Relationships, death and motoring connect 11 pithy stories by a celebrated British doyenne of the form.
The first, “Up at a Villa,” sets the tone of anxious middle-class discontent, when a struggling wife with a new baby and an unsympathetic husband are glimpsed by interlopers in the garden of an idyllic French summer retreat. Elsewhere, there’s a powerful undercurrent of mortality: a sudden heart attack; cancers of lung, breast, brain; even—with characteristic black humor—someone literally falling under a bus. In both “The Year’s Midnight” and “The Green Room,” Christmas equates to reminders of depression, disease and death, as well as perpetual family discord. “The Door” is narrated by a woman whose fears concerning a recent burglary mask deeper emotions involving the recent death of her lover, whose wife doesn’t know she existed.
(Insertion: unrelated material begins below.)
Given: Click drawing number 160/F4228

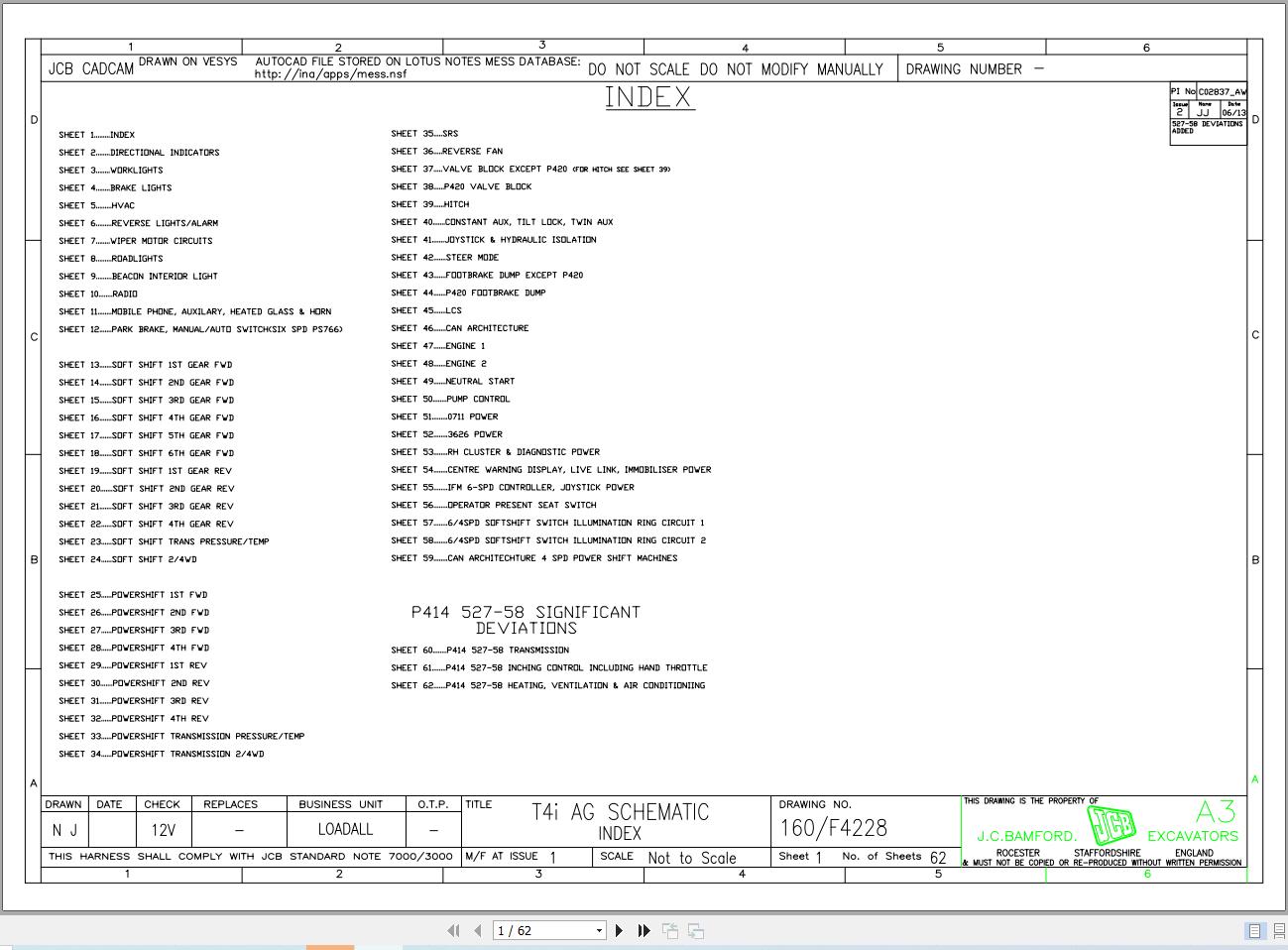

Everywhere, unions are exposed to the author’s sharply skeptical scrutiny: “structural flaws” are surveyed by an architect in “The Tree”; “the marital Black Dog” is contemplated in one of the best tales, “Early One Morning.” Middle-England’s preoccupations, like Central European au pairs and the health service, color the background, while, behind the wheel, men (often boorish) and women (often unhappy) crawl along in first gear or speed out of control, as in the title story. In Simpson’s world, a radical thought is imagining a man, a woman and their children “living happily together, justice and love prevailing, self-respect on both sides.”
A patchy, occasionally predictable collection, but Simpson and her material are, at their best, a perfect match.